Oh, and if you get GORBed, you can't do anything about it:

Can I choose not to be rated?

No, as in the real world, you do not opt-in or opt-out of your reputation. Anybody can enter your email address and get your page started. But don't be afraid, the truth is that all of us will have some negative information (like on your credit bureau) and so what? What are we supposed to be perfect or something? Let's listen to the truth about us. Let's learn and grow with this information.

Not happy with what's being said? Well...

I believe I am being unfairly rated; what can I do?

Just like in real life some of us have people who do not have our best interest at heart. The GORB gives you the information so that you can be aware of what other are doing to your reputation. These people are doing this whether The GORB is around or not.
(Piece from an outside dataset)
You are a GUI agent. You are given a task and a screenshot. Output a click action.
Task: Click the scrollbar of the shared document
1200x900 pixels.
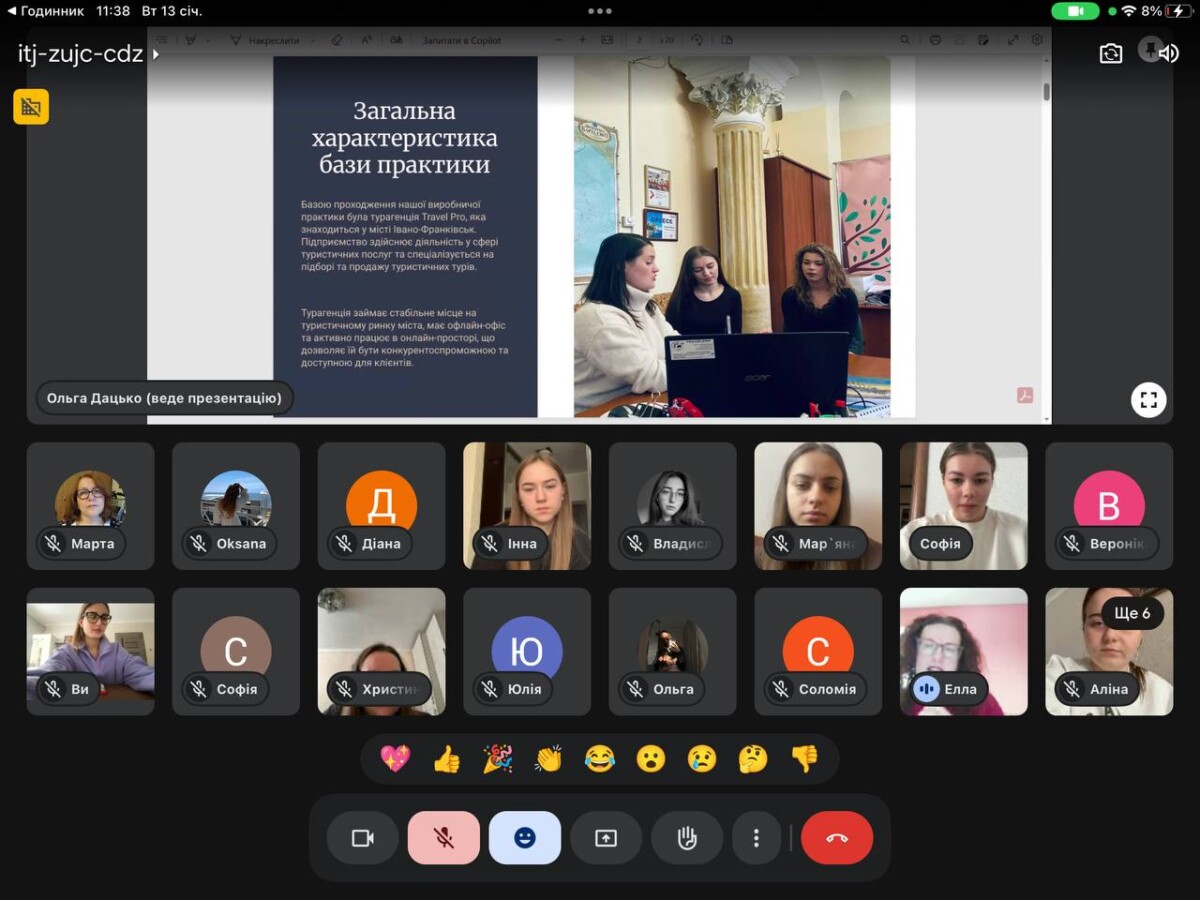tap(1046, 92)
We recommend you counter these bad ratings with your allies, friends and people who you consider to have a good perception of what you do. Ask them to GORB you. The GORB allows for the community to reject an opinion, just like in real life your friends should come to your defense.

In other words: help us build our site traffic!

I have no doubt that someone will have an alternate plan: sue the GORB's owners. (The business owners don't think so, according to this item from ZDNet blogger David Berlind.)

Also at ZDNet, Andrew Keen offers a rather blunt explanation of why this is a horrible idea, and notes that the people behind the site did not identify themselves. So much for opening ourselves up to scrutiny by our peers! (The site now does list names; I'm guessing they noticed Keen's comments.)

The material on the site makes it clear that they have a problem with things like LinkedIn, where the only feedback on users comes in the form of recommendations... because who, after all, is going to publish criticisms on a networking site? They've got a point, but come on - everybody understands this, and nobody's taking these recommendations as anything but some extra information about a person.

The good news: everyone knows the value of an anonymous opinion, and that's likely to keep most people from ever caring about the GORB at all. It's easier and more entertaining to just read the bathroom wall at your local pub... plus you can have a beer while you're at it.

(And the name... I have no idea where it came from. It makes me think of an alien race from Babylon 5, though.)